◆ READING TEXT
+-------+
Make block template synchronization smarter using a LCS algorithm

oxyc commented 4 years ago

Is your feature request related to a problem? Please describe.

If you build a more advanced site based on post templates with eg, products and recipes using various nested blocks it can become quite a challenge to bring in template updates. At the moment the synchronizeBlocksWithTemplate simply iterates through the blocks and if it reaches one that doesn't match the template, it ignores it, creates a new block and moves on. This works well with changes but not when blocks have been added or removed since all subsequent blocks will be ignored.

Describe the solution you'd like

At minimum it would be nice to use a Longest Common Subsequence algorithm which would solve the case of removals and additions. Just to see how it would work I used jsondiffpatch. It probably doesn't make sense to pull in a whole library, so a LCS diff and patch method could be coded with Gutenberg in mind.

See https://benjamine.github.io/jsondiffpatch/demo/index.html?oxyc/dbe5c86f0a73dec7f5fc7f14219a5981 for an example diff

With changed, removed and added blocks solved it leaves the problem of moved blocks. Eg if a block becomes grouped or ungrouped it could potentially still understand that the block does exist. Not sure what sort of algorithm would work for this though...
+-------+
◆ RECORDS FOR THE TASK
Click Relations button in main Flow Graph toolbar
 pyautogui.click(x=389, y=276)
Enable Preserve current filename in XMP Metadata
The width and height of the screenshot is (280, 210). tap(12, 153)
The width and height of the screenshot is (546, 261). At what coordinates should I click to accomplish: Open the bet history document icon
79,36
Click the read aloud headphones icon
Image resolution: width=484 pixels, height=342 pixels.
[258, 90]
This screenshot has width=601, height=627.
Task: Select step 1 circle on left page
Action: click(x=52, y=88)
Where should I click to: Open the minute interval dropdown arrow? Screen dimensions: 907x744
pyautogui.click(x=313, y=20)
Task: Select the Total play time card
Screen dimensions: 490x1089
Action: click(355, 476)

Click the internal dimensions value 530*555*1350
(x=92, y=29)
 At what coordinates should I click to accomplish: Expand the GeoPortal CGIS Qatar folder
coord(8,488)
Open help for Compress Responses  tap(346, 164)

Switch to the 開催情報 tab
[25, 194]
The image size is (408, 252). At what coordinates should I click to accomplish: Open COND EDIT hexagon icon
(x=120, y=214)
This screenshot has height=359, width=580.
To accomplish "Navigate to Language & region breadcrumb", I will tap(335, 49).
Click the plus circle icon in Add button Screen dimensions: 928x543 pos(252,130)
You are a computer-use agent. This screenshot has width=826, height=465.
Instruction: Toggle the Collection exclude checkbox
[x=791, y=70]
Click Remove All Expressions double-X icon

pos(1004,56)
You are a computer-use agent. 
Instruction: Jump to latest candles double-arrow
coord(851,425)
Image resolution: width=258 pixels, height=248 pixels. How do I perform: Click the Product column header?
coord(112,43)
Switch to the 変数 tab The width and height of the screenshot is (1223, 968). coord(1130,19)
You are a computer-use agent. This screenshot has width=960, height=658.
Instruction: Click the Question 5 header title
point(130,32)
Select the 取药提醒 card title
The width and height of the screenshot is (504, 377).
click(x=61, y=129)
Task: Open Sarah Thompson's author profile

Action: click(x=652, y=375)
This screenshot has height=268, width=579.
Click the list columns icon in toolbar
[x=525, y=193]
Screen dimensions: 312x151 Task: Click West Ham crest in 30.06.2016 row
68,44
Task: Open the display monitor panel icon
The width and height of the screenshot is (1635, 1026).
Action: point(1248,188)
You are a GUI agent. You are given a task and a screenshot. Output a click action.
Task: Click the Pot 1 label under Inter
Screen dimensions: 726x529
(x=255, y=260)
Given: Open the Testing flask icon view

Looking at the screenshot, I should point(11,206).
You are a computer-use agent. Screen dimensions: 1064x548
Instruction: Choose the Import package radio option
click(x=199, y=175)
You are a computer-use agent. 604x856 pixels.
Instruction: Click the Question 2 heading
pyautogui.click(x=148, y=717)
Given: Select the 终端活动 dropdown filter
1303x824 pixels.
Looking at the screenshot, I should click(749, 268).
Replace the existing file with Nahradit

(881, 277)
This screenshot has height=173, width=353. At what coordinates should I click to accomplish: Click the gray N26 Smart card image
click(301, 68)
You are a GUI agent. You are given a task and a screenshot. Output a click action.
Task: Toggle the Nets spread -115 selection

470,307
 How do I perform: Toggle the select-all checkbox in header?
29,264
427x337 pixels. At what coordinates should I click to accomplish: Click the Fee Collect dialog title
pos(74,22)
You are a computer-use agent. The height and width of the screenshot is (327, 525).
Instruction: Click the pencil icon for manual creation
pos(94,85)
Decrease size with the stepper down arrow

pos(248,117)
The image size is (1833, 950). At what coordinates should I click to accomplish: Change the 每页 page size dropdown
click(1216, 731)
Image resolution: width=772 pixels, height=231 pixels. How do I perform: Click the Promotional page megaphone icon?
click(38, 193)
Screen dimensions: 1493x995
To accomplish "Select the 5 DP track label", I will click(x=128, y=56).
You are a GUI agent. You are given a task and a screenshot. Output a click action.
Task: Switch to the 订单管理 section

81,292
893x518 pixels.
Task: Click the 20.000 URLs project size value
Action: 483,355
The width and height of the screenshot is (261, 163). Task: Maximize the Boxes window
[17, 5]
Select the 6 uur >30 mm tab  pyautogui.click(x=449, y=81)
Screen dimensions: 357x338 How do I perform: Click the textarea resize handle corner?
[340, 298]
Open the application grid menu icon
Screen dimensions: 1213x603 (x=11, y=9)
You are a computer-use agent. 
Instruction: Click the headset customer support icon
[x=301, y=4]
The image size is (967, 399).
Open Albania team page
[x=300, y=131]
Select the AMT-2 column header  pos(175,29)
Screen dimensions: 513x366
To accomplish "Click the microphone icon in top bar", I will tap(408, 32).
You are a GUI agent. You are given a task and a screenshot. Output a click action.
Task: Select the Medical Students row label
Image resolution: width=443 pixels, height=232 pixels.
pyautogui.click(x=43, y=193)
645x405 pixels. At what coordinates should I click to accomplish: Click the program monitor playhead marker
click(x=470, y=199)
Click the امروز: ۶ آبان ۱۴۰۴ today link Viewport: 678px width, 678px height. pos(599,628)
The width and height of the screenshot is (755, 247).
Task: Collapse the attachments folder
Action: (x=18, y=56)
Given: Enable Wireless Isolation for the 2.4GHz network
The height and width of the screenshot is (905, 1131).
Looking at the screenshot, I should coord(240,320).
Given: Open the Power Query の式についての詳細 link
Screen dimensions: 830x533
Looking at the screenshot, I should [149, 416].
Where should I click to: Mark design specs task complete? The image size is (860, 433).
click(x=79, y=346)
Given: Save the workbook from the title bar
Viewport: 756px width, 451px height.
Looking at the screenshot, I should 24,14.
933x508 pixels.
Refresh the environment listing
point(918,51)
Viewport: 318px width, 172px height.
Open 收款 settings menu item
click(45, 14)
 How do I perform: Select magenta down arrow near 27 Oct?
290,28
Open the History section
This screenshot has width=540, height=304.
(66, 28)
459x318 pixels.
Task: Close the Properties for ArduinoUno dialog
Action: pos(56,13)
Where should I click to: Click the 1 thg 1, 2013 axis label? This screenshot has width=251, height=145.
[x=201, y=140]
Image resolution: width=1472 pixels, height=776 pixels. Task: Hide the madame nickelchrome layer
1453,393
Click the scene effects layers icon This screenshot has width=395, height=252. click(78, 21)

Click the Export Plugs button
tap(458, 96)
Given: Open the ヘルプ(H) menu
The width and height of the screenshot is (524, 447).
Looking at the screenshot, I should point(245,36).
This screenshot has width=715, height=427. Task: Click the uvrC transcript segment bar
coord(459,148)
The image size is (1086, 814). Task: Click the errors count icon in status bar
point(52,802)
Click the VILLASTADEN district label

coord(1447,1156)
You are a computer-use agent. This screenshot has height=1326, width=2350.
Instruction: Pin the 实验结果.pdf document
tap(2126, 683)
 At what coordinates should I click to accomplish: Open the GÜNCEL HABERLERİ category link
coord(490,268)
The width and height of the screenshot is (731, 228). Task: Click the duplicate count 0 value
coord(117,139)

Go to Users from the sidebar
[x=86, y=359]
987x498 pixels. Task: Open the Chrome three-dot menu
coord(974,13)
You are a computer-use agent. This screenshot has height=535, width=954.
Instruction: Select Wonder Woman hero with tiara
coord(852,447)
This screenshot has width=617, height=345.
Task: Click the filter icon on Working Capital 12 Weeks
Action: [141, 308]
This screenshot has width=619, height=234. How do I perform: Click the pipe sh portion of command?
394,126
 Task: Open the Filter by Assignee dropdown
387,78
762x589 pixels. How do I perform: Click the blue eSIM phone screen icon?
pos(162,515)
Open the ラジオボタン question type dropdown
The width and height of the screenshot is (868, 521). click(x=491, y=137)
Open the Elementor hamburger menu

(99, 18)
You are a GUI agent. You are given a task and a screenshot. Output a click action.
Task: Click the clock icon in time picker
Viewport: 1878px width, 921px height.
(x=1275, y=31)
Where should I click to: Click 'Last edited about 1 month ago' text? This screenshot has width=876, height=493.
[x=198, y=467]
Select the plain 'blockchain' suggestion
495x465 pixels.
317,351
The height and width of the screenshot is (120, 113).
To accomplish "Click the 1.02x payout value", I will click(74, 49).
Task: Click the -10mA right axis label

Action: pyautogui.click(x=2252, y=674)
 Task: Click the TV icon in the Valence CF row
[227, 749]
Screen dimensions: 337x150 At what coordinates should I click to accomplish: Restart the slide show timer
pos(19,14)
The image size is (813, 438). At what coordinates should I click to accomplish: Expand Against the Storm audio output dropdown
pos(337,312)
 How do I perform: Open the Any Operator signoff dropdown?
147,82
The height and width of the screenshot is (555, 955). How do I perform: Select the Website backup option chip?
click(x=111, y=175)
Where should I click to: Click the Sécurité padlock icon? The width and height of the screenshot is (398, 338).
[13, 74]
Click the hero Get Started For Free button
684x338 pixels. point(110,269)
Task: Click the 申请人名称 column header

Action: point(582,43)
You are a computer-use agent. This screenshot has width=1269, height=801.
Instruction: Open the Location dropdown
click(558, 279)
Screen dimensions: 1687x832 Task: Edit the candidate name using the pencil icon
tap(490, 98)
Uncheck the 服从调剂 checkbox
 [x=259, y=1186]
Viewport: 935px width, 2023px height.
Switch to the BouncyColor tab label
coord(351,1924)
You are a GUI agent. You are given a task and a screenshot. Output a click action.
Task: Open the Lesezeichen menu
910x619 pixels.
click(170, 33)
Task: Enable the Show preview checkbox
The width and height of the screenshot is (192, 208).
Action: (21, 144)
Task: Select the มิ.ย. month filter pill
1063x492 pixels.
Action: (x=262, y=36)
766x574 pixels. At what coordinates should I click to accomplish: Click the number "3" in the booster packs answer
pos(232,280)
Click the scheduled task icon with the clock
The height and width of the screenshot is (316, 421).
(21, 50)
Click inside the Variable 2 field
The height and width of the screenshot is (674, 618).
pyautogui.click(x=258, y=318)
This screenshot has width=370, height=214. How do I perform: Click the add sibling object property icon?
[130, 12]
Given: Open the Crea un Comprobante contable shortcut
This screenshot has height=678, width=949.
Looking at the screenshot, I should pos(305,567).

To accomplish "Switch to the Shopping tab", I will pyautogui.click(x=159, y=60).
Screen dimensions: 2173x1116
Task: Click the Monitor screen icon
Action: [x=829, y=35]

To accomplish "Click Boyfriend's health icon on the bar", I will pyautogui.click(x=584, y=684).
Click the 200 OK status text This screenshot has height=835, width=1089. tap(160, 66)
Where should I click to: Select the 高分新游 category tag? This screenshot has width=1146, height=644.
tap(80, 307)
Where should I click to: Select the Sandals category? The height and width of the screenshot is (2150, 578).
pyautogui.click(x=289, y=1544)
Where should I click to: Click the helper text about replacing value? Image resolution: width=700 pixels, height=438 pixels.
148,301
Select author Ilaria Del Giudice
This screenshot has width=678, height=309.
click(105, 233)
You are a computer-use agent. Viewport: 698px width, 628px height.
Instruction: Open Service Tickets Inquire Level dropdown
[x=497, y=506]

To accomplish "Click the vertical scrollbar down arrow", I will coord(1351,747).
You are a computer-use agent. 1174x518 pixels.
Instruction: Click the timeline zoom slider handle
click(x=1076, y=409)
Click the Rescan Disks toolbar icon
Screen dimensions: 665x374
+-------+
◆ TASKS TO CARRY OUT
1. Rewrite the entries from their first line through the line containing "click(x=61, y=129)", replacing each "Instruction" with "Command" and leaving everything else unchanged.
2. Carry on the issue on block template synchronization from its final sentence.
The entries have no connection to the issue on block template synchronization.

◆ ANSWERS TO THE EXERCISES
1.
Click Relations button in main Flow Graph toolbar
 pyautogui.click(x=389, y=276)
Enable Preserve current filename in XMP Metadata
The width and height of the screenshot is (280, 210). tap(12, 153)
The width and height of the screenshot is (546, 261). At what coordinates should I click to accomplish: Open the bet history document icon
79,36
Click the read aloud headphones icon
Image resolution: width=484 pixels, height=342 pixels.
[258, 90]
This screenshot has width=601, height=627.
Task: Select step 1 circle on left page
Action: click(x=52, y=88)
Where should I click to: Open the minute interval dropdown arrow? Screen dimensions: 907x744
pyautogui.click(x=313, y=20)
Task: Select the Total play time card
Screen dimensions: 490x1089
Action: click(355, 476)

Click the internal dimensions value 530*555*1350
(x=92, y=29)
 At what coordinates should I click to accomplish: Expand the GeoPortal CGIS Qatar folder
coord(8,488)
Open help for Compress Responses  tap(346, 164)

Switch to the 開催情報 tab
[25, 194]
The image size is (408, 252). At what coordinates should I click to accomplish: Open COND EDIT hexagon icon
(x=120, y=214)
This screenshot has height=359, width=580.
To accomplish "Navigate to Language & region breadcrumb", I will tap(335, 49).
Click the plus circle icon in Add button Screen dimensions: 928x543 pos(252,130)
You are a computer-use agent. This screenshot has width=826, height=465.
Command: Toggle the Collection exclude checkbox
[x=791, y=70]
Click Remove All Expressions double-X icon

pos(1004,56)
You are a computer-use agent. 
Command: Jump to latest candles double-arrow
coord(851,425)
Image resolution: width=258 pixels, height=248 pixels. How do I perform: Click the Product column header?
coord(112,43)
Switch to the 変数 tab The width and height of the screenshot is (1223, 968). coord(1130,19)
You are a computer-use agent. This screenshot has width=960, height=658.
Command: Click the Question 5 header title
point(130,32)
Select the 取药提醒 card title
The width and height of the screenshot is (504, 377).
click(x=61, y=129)

2.
See https://benjamine.github.io/jsondiffpatch/demo/index.html?oxyc/7cabc4ece3dcd15383d27d92db4d4fd0 for an example diff of this problem

Thoughts? Could this be reused with the block collaboration feature? There's been discussions regarding more granular template locking for attributes, should this take into account that attributes might need to be synced in the future (in which case a third party package might make more sense)?

oxyc commented 4 years ago

Tested using https://github.com/WordPress/gutenberg/pull/23129/files#diff-a34e93c7fc85c3df865777e90a6d4181 and fixes removal/additions unless it happens both above and below a block, but that's already an improvement.

dmsnell commented 4 years ago

@oxyc are you proposing adding a new view for someone who is updating their templates which would show the changes, as in your linked demo?

oxyc commented 4 years ago

No, I'm proposing a smarter sync algorithm between the content blocks and a template. See https://cloudup.com/cwYsGHzXH5i for a before and after of what a Longest Common Subsequence algorithm does in a demo branch.

Since this is still pretty basic merging and performance doesn't really matter I bet something like a recursive variant of what @epiqueras uses here https://github.com/WordPress/gutenberg/pull/23129/files#diff-a34e93c7fc85c3df865777e90a6d4181 would do to produce what the demo does using jsondiffpatch. The current version of the simpleDiff in the Block collaboration PR would handle everything except for the center column where it would lose the paragraph. Making it recursive and searching from the end as well would fix it I guess.

Ideally it could be even smarter, taking into account how gutenberg blocks work (eg. grouping, ungrouping), but that might make the solution overly complex and at least I cant come up with anything.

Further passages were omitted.